Kamis, 26 September 2013

Peran Ekonomi Pelajaran Mendongeng

Peran Ekonomi Pelajaran Mendongeng
Intan Indah Prathiwie  ;   Pendidik, Kepala Sekolah TK Melati Agung,
Alumnus Fakultas Psikologi UI
SUARA KARYA, 25 September 2013


Inti kurikulum baru 2013 yang sedang heboh belakangan ini adalah sifatnya yang tematik dan integratif. Dalam bahasa mudahnya, kurikulum baru ini berkeinginan agar setiap komponen ajar (tematik) disisipkan ke dalam semua mata pelajaran (integratif). Karena itu, jumlah mata pelajaran dirampingkan dan mata ajar yang hilang dilebur ke dalam mata pelajaran lain. Sebagai contoh, pelajaran bahasa Inggris akan hilang di tingkat pendidikan dasar dan diajarkan secara integratif lewat penyisipan di pelajaran-pelajaran lain.

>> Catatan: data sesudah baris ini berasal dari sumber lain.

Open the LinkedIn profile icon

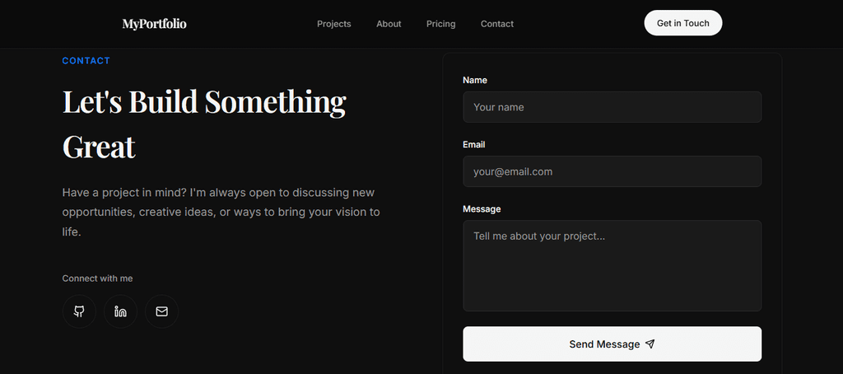pos(120,311)
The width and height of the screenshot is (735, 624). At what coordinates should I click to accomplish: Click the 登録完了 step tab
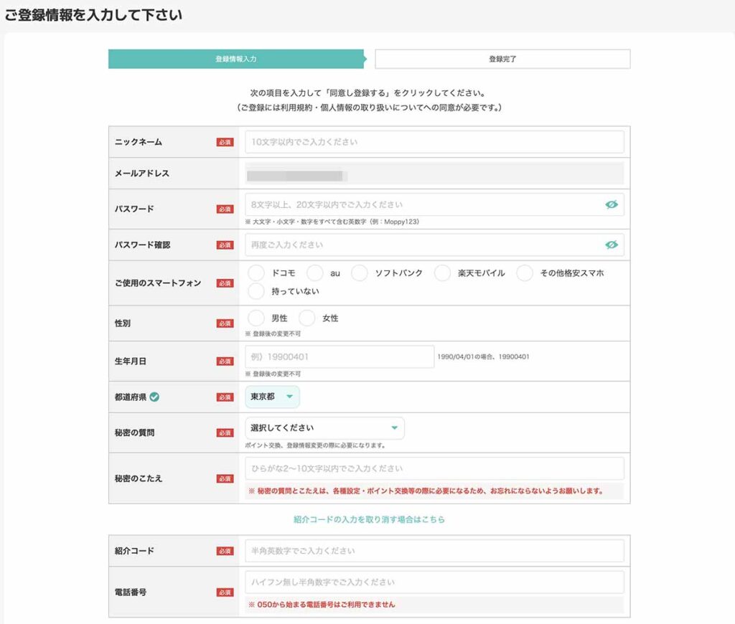502,59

Sayangnya, meskipun kurikulum baru ini berjanji akan membawa pendidikan ke arah yang lebih baik, ada satu hal tercecer yang sejatinya bisa mengasah kurikulum tersebut lebih sempurna lagi. Yaitu, masih minimnya mata pelajaran berbasis kecakapan hidup (life-skills). Maksudnya, mata pelajaran yang mampu membekali anak didik dengan pengetahuan, sikap (attitude), dan keterampilan dasar yang diperlukan dalam perjalanan hidup.

Untuk itu, mendongeng layak dipertimbangkan sebagai salah satu mata pelajaran resmi yang mulai diberikan sejak SD. Sebab, mendongeng memiliki beragam manfaat pedagogis (pendidikan). Tak kurang dari Lilian Holewell dalam A Book for Children Literature (Sekolah Alternatif Anak, Penerbit Buku Kompas, 2002:4) mencatat sedikitnya enam manfaat dongeng. Selain dapat mengembangkan daya imajinasi dan pengalaman emosional, memuaskan kebutuhan ekspresi diri melalui proses identifikasi, memberikan pendidikan moral tanpa menggurui sang anak, memperlebar cakrawala mental si anak dan memberikan kesempatan untuk meresapi keindahan, dan menumbuhkan rasa humor dalam diri si anak, dongeng dapat memberikan persiapan apresiasi sastra dalam kehidupan si anak setelah dewasa.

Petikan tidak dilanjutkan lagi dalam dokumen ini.